固相 pH 梯度凝胶是由固相 pH 梯度介质（丙烯酰胺衍生物）共价结合到聚丙烯酰胺凝胶中并形成 pH 梯度，所以制胶过程比载体两性电解质凝胶复杂。灌胶的方法与常规聚丙烯酰胺梯度凝胶和 SDS 梯度凝胶相似。高质量的凝胶介质和固相 pH 梯度介质，聚合过程以及漂洗对固相 pH 梯度凝胶是非常重要的。

材料与仪器

丙烯酰胺单体贮液 过硫酸铵贮液
灌胶模具

步骤

1. 选择 pH 范围，计算缓冲与滴定 Immobiline 的体积

对未知样品 pH 范围的选择，最好先用宽范围（如 pH 3.5~10 ) 载体两性电解质等电聚焦确定其等电点的位置，再选择窄范围的固相 pH 梯度等电聚焦。确定范围后，根据表 7.4 和 7.5 査得或进一步用内插法计算得到缓冲和滴定 Immobiline 的体积。

2. 贮液配置

丙烯酰胺单体贮液：溶解 14.55 g 丙烯酰胺和 0.45 g N,N'-甲叉双丙烯酰胺在 35 ml 双蒸水中，搅拌直至溶解，用双蒸水加至 50 ml。过滤，溶液可在 4℃ 保存两周。

40% (W/V) 过硫酸铵贮液：溶解 0.4 g 过硫酸铵在 1 ml 双蒸水中。溶液必须新鲜配置。

Immobiline II：使用前将贮存在 4~8℃ 冰箱中的 Immobiline II 溶液在室温平衡约 0.5 小时。

3. 模具组装和凝胶溶液的配置

如 “水平平板电泳的制胶” 组装灌胶模具，但不需要在模具上做加样孔。如欲灌注 T=5%、C=3% 的凝胶，参见表 7.4，表 7.5 和表 7.6。凝胶溶液必须新鲜配置。一般将酸性 Immobiline 作为重液，碱性 Immobiline 作为轻液，俗称 “酸重碱轻”。如欲提高电泳速度，可加 100 μl 载体两性电解质。

4. 灌胶

固相 pH 梯度的灌胶模具可使用与常规聚丙烯酰胺梯度凝胶和 SDS 梯度凝胶灌胶相同的模具，参见 “水平平板电泳的制胶” 。但不需要做加样孔，并且不需要有浓缩胶和分离胶之别。作者实验室曾灌注 pH 4.4~5.4 固相 pH 梯度胶用于分析 Gc 蛋白亚型和 pH 5.05~5.60 固相 pH 梯度凝胶用于分析转铁蛋白。
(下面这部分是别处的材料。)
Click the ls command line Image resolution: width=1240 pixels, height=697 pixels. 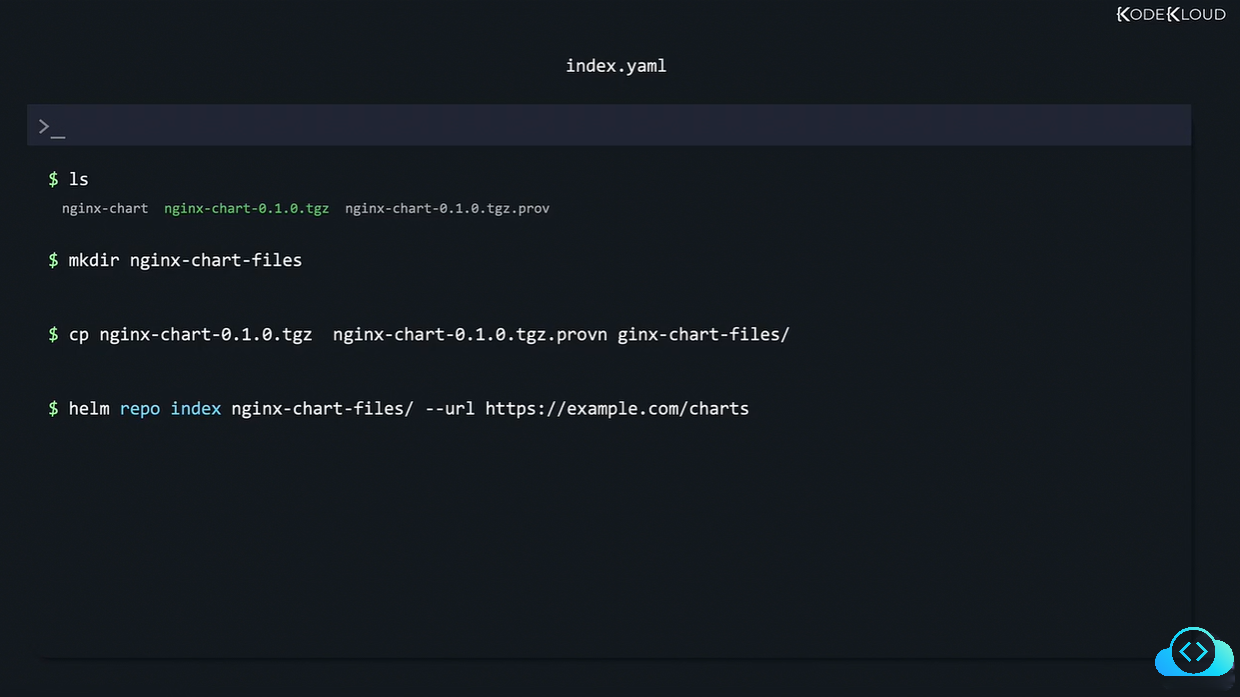coord(78,179)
(1) 灌胶前梯度混合器的腔间阀和流出管的夹子都应关闭。

(2) 将 7.5 ml ( 视凝胶大小而定）轻液（碱性）注入梯度混合器的储液腔。小心打开腔间阀，赶去腔间气泡，再关上腔间阀。若不慎有轻液流入混合腔，则需将轻液吸回储液腔。

(3) 将同样体积的重液（酸性）注入梯度混合器的混合腔。在两个腔中分别放入同样大小的搅拌子，在储液腔中放入补偿棒，此时两腔液面应该相平。

(4) 将梯度混合器置于磁力搅拌器的最佳位置上。将流出管插入灌胶模具中央。为了控制流速，得到线性梯度，梯度混合器的出口与流出管末端高度相差约 5 cm。开动磁力搅拌器（200~500 r/min)。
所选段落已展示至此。